Restate the entries word for word, omitting nothing.

--- Dataset records ---

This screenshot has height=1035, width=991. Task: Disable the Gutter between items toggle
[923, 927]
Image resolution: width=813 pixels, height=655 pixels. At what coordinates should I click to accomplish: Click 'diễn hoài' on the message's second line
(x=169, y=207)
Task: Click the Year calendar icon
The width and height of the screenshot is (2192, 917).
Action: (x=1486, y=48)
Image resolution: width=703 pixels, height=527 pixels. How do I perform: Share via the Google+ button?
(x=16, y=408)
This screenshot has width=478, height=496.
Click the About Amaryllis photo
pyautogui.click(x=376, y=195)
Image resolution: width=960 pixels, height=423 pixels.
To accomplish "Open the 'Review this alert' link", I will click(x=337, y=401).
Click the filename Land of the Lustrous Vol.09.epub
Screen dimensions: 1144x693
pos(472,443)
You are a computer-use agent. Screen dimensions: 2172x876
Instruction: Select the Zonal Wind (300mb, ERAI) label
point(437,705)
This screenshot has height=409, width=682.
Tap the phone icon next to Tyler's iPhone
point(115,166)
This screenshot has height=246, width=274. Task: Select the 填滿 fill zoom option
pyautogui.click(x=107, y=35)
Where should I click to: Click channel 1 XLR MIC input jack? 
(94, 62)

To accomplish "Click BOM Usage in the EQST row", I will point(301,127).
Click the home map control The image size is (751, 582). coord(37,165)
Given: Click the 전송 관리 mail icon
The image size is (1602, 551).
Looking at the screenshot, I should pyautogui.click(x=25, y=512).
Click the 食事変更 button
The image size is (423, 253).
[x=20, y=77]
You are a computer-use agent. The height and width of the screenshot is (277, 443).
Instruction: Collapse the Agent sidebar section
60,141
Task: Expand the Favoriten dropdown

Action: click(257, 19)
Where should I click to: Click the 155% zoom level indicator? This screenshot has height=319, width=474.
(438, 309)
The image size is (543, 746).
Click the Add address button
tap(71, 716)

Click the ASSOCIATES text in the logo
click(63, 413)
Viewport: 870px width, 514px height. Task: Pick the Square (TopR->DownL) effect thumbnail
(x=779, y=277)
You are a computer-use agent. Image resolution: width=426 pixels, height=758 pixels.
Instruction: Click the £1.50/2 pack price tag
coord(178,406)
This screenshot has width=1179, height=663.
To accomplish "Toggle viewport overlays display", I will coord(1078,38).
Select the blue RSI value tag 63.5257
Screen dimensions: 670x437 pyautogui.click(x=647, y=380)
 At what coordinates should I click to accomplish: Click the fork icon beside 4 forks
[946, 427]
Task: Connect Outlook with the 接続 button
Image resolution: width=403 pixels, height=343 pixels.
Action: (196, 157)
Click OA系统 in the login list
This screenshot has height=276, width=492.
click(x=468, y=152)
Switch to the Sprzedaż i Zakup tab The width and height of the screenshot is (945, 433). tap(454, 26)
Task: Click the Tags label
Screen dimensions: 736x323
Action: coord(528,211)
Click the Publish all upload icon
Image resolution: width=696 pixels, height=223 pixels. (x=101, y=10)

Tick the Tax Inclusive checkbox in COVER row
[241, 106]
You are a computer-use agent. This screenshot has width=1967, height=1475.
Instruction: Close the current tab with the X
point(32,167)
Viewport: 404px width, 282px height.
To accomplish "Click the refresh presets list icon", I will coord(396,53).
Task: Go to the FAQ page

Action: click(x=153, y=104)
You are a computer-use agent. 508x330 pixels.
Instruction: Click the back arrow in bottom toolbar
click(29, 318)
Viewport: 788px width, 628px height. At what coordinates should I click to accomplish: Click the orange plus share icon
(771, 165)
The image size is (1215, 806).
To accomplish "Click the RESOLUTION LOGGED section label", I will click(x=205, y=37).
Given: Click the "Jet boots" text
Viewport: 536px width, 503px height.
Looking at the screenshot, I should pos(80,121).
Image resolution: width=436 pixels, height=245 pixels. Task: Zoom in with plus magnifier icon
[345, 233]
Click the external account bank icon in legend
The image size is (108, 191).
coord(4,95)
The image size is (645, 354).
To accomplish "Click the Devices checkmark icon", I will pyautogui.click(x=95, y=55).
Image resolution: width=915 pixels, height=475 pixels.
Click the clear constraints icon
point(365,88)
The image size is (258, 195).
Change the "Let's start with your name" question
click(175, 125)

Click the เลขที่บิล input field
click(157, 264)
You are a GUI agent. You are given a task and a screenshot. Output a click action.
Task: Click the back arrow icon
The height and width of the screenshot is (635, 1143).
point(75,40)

---

▶ **Solution to the problem**
This screenshot has height=1035, width=991. Task: Disable the Gutter between items toggle
[923, 927]
Image resolution: width=813 pixels, height=655 pixels. At what coordinates should I click to accomplish: Click 'diễn hoài' on the message's second line
(x=169, y=207)
Task: Click the Year calendar icon
The width and height of the screenshot is (2192, 917).
Action: (x=1486, y=48)
Image resolution: width=703 pixels, height=527 pixels. How do I perform: Share via the Google+ button?
(x=16, y=408)
This screenshot has width=478, height=496.
Click the About Amaryllis photo
pyautogui.click(x=376, y=195)
Image resolution: width=960 pixels, height=423 pixels.
To accomplish "Open the 'Review this alert' link", I will click(x=337, y=401).
Click the filename Land of the Lustrous Vol.09.epub
Screen dimensions: 1144x693
pos(472,443)
You are a computer-use agent. Screen dimensions: 2172x876
Instruction: Select the Zonal Wind (300mb, ERAI) label
point(437,705)
This screenshot has height=409, width=682.
Tap the phone icon next to Tyler's iPhone
point(115,166)
This screenshot has height=246, width=274. Task: Select the 填滿 fill zoom option
pyautogui.click(x=107, y=35)
Where should I click to: Click channel 1 XLR MIC input jack? 
(94, 62)

To accomplish "Click BOM Usage in the EQST row", I will point(301,127).
Click the home map control The image size is (751, 582). coord(37,165)
Given: Click the 전송 관리 mail icon
The image size is (1602, 551).
Looking at the screenshot, I should pyautogui.click(x=25, y=512).
Click the 食事変更 button
The image size is (423, 253).
[x=20, y=77]
You are a computer-use agent. The height and width of the screenshot is (277, 443).
Instruction: Collapse the Agent sidebar section
60,141
Task: Expand the Favoriten dropdown

Action: click(257, 19)
Where should I click to: Click the 155% zoom level indicator? This screenshot has height=319, width=474.
(438, 309)
The image size is (543, 746).
Click the Add address button
tap(71, 716)

Click the ASSOCIATES text in the logo
click(63, 413)
Viewport: 870px width, 514px height. Task: Pick the Square (TopR->DownL) effect thumbnail
(x=779, y=277)
You are a computer-use agent. Image resolution: width=426 pixels, height=758 pixels.
Instruction: Click the £1.50/2 pack price tag
coord(178,406)
This screenshot has width=1179, height=663.
To accomplish "Toggle viewport overlays display", I will coord(1078,38).
Select the blue RSI value tag 63.5257
Screen dimensions: 670x437 pyautogui.click(x=647, y=380)
 At what coordinates should I click to accomplish: Click the fork icon beside 4 forks
[946, 427]
Task: Connect Outlook with the 接続 button
Image resolution: width=403 pixels, height=343 pixels.
Action: (196, 157)
Click OA系统 in the login list
This screenshot has height=276, width=492.
click(x=468, y=152)
Switch to the Sprzedaż i Zakup tab The width and height of the screenshot is (945, 433). tap(454, 26)
Task: Click the Tags label
Screen dimensions: 736x323
Action: coord(528,211)
Click the Publish all upload icon
Image resolution: width=696 pixels, height=223 pixels. (x=101, y=10)

Tick the Tax Inclusive checkbox in COVER row
[241, 106]
You are a computer-use agent. This screenshot has width=1967, height=1475.
Instruction: Close the current tab with the X
point(32,167)
Viewport: 404px width, 282px height.
To accomplish "Click the refresh presets list icon", I will coord(396,53).
Task: Go to the FAQ page

Action: click(x=153, y=104)
You are a computer-use agent. 508x330 pixels.
Instruction: Click the back arrow in bottom toolbar
click(29, 318)
Viewport: 788px width, 628px height. At what coordinates should I click to accomplish: Click the orange plus share icon
(771, 165)
The image size is (1215, 806).
To accomplish "Click the RESOLUTION LOGGED section label", I will click(x=205, y=37).
Given: Click the "Jet boots" text
Viewport: 536px width, 503px height.
Looking at the screenshot, I should pos(80,121).
Image resolution: width=436 pixels, height=245 pixels. Task: Zoom in with plus magnifier icon
[345, 233]
Click the external account bank icon in legend
The image size is (108, 191).
coord(4,95)
The image size is (645, 354).
To accomplish "Click the Devices checkmark icon", I will pyautogui.click(x=95, y=55).
Image resolution: width=915 pixels, height=475 pixels.
Click the clear constraints icon
point(365,88)
The image size is (258, 195).
Change the "Let's start with your name" question
click(175, 125)

Click the เลขที่บิล input field
click(157, 264)
You are a GUI agent. You are given a task and a screenshot. Output a click action.
Task: Click the back arrow icon
The height and width of the screenshot is (635, 1143).
point(75,40)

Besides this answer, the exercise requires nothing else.